**Records shown**.
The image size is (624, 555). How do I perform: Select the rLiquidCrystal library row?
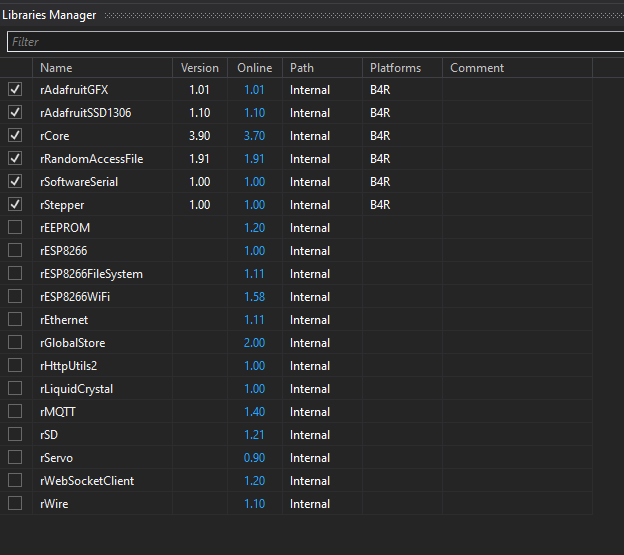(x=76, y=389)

==

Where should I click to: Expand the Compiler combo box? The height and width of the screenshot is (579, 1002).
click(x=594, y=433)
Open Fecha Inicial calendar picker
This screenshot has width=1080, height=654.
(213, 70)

**Exercise goal**. Rewrite the data from the line containing "The image size" down to the line containing "(x=76, y=389)", replacing "library" with "package" and changing nothing else. Leave the pictures out of your answer.

**Exercise answer**.
The image size is (624, 555). How do I perform: Select the rLiquidCrystal package row?
(x=76, y=389)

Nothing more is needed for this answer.